Известно настойчивое стремление Пастернака в первой половине 1910-х годов дистанцироваться от религиозной философии и мессианского мистицизма Серебряного века. Этим отчасти мотивировалось и его погружение в неокантианскую философию, и сближение с литературными течениями околофутуристической ориентации. Этим же можно гипотетически объяснить почти полное отсутствие прямых отсылок к христианству в его раннем творчестве, при поразительном прорыве в этом направлении, произошедшем в совершенно иную, отделенную от Серебряного века толщей забвения эпоху. В докладе, насколько о нем позволяет судить его тезисный набросок, можно увидеть одно из провозглашений «конца символизма» или его «кризиса», исходивших из круга «Мусагета». Любопытно хронологическое смещение этого события в 1910 год в воспоминании Пастернака, придававшее теме доклада большую актуальность. Сдвинутый в многознаменательный 1910 год, доклад представал в ореоле мелодраматических совпадений, вполне в духе символистских correspondences (или событийных наложений в «Докторе Живаго»): вернувшись вечером домой, докладчик узнает, что Толстой только что скончался на станции Астапово. Астапово было местом, в котором сходились многие «воздушные пути» судеб в ранней прозе и автобиографиях Пастернака. В этом контексте фиктивная дата прочтения доклада вписывалась в символическую интерпретацию смерти Толстого как одной из мистических параллелей «кризиса символизма» (Блок, Предисловие к «Возмездию»).

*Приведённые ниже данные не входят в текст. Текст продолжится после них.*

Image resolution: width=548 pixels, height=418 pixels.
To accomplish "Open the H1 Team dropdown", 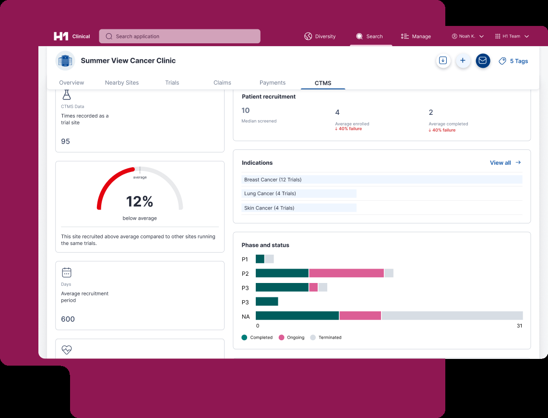I will coord(512,37).
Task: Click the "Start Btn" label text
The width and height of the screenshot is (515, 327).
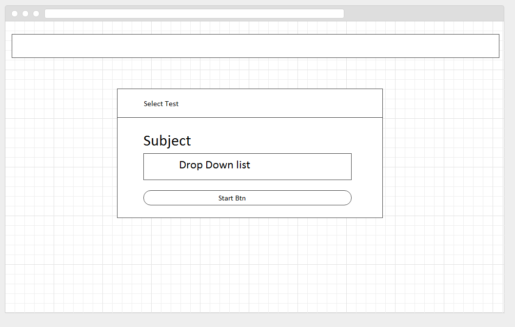Action: pyautogui.click(x=232, y=198)
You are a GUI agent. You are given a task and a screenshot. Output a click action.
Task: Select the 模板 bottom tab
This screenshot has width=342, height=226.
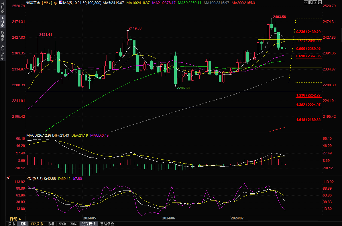(23, 224)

В 1956 году, в огромном удалении (в тот момент казавшемся бесконечным) от проблем «кризиса символизма» начала 1910-х годов, тема доклада представала в ином ракурсе.

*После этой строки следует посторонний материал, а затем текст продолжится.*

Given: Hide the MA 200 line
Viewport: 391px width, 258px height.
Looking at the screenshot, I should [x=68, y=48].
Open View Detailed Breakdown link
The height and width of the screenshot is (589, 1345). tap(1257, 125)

Тут прежде всего приходится напомнить о том хаосе бессмысленности, в который погрузились понятия «субъективное» и «объективное» вследствие замысловатых табу и общеобязательных заклинаний, царивших в отношении к ним в советской псевдофилософской риторике. «Люди и положения» не остались незатронутыми этой неразумной действительностью. Дуализм миропонимания, заявленный в «Тезисах», в автобиографии сохраняется, но со сдвигом в советскую фразеологическую и идеологическую среду, окружившую густым туманом понятия эпистемологической критики рубежа века. Противопоставление двух субъективностей как двух стратегий (научной и художественной) поведения субъекта по отношению к (в конечном счете для него запредельной) действительности принимает теперь вид дуализма субъективного и объективного. Пример последнего — «объективное колебание звуковых и световых волн» — черпается, как водится, из теоретической физики в ее популистской проекции. Повествователь 1956 года, вместе с подразумеваемым читателем, забывает, что сама постановка вопроса о «волнах» есть акт познания — то, что настоятельно подчеркивал в своих популярных (но по меркам того времени) лекциях по физике Гельмгольц еще в 1890-е годы, и что для автора доклада 1913 года (и его слушателей) было самоочевидностью[140]

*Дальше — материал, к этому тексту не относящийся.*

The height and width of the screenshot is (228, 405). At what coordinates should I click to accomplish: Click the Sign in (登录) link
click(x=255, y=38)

. Это та сторона дела, которую «Тезисы» обозначали как субъективность, «врожденно» присущую сознанию. Теперь получалось, что действительность сама «объективно» предоставляет нашему обозрению познаваемые феномены, остается забирать их, как товары из «скобяной лавки» (если вспомнить иронический образ познанного мира в философских записях Пастернака). Если это так, непонятно, для чего поэтическому субъекту Пастернака понадобилось затевать захватывающе трудное, рискованное и болезненное предприятие, которое он назвал «свободным поиском» качеств действительности. Неудивительно, что в этом позднейшем изложении позиция художественного субъекта дает повод быть понятой как поверхностный импрессионизм — «ощущаемые нами звуки и краски», которым «в природе» соответствует «объективное колебание», и т. д. (Вряд ли стоит приукрашивать эту позицию, сопоставляя ее с феноменологией: ведь о феноменологической критике, без которой последняя не имеет смысла, здесь не сказано ни слова.) Само понятие «символизм» не связывается больше с направлением философской, религиозной и эстетической мысли рубежа века, получая вместо этого банально общеупотребительное осмысление в качестве ‘символики’:Доклад назывался «Символизм и бессмертие» потому, что в нем утверждалась символическая, условная сущность всякого искусства в том самом общем смысле, как можно говорить о символике алгебры.